L’actualité est embarrassante pour la NASA, qui a dû annuler deux fois des sorties spatiales en quelques semaines... Et qui fait désormais face à une crise pour l’avenir de ses scaphandres. Collins Aerospace, l’industriel historique sélectionné pour produire la prochaine génération, jette l’éponge et abandonne !

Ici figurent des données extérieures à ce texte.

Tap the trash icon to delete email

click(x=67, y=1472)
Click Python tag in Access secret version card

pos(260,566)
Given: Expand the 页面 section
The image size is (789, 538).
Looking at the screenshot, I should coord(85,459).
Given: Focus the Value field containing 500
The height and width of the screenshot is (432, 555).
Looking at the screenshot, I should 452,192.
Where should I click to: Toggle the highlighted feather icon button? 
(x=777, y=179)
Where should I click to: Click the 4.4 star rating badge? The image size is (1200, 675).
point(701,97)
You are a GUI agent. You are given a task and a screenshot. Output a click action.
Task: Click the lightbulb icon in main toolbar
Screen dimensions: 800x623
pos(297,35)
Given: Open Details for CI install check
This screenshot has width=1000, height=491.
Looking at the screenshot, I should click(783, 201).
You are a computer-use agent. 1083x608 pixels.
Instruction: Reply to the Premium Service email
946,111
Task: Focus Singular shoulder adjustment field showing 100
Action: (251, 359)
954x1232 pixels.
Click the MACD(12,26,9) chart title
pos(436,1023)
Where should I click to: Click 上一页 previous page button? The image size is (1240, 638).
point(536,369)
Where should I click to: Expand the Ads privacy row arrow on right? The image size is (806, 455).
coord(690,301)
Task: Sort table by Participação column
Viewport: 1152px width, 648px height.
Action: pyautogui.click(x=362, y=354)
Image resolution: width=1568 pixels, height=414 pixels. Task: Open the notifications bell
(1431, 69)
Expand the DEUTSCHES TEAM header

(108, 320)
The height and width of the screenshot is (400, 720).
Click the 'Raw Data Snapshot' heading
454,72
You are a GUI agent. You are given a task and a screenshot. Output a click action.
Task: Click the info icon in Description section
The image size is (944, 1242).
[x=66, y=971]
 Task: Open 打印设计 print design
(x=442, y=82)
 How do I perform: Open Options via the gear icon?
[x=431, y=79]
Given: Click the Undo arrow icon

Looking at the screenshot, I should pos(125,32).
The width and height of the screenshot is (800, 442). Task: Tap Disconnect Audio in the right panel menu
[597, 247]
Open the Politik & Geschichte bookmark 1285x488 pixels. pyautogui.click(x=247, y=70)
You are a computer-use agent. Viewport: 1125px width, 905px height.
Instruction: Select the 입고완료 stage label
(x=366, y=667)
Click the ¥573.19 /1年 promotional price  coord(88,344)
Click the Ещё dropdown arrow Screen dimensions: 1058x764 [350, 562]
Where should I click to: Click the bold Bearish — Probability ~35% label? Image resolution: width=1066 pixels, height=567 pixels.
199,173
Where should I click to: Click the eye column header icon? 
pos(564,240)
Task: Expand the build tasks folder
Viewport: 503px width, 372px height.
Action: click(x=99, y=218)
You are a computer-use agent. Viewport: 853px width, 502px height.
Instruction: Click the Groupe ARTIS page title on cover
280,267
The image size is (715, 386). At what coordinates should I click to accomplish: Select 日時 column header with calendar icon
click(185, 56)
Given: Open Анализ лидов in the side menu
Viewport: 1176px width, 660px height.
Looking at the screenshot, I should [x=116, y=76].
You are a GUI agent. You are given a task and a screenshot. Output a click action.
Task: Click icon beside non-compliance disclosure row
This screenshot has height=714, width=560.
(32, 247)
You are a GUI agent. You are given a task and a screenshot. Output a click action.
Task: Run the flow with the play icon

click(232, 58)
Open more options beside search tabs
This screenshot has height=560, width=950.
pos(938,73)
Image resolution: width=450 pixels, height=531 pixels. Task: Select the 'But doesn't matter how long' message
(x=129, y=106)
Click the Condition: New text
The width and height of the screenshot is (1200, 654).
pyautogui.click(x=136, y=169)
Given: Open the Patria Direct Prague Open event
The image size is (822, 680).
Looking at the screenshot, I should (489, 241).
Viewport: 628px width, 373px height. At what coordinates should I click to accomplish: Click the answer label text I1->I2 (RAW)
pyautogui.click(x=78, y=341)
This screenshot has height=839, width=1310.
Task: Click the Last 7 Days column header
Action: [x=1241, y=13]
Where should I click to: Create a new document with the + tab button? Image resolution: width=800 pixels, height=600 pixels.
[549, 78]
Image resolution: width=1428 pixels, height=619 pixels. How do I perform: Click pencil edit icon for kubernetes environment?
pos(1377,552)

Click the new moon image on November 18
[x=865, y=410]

S’il fallait encore prouver que l’on ne choisit pas l’agenda de ses problèmes, la situation des scaphandres à la NASA en cette fin juin en serait un bel exemple. Car le contexte de l’actualité n’est pas très bon : depuis le début du mois de juin, l’agence américaine a dû annuler coup sur coup deux sorties extravéhiculaires sur les flancs de la Station spatiale internationale. Avec à chaque fois un problème indirect lié aux EMU, les imposants scaphandres utilisés par les astronautes, véritables petits véhicules spatiaux indépendants qui leur permettent de travailler jusqu’à 8 h d’affilée dans le vide spatial.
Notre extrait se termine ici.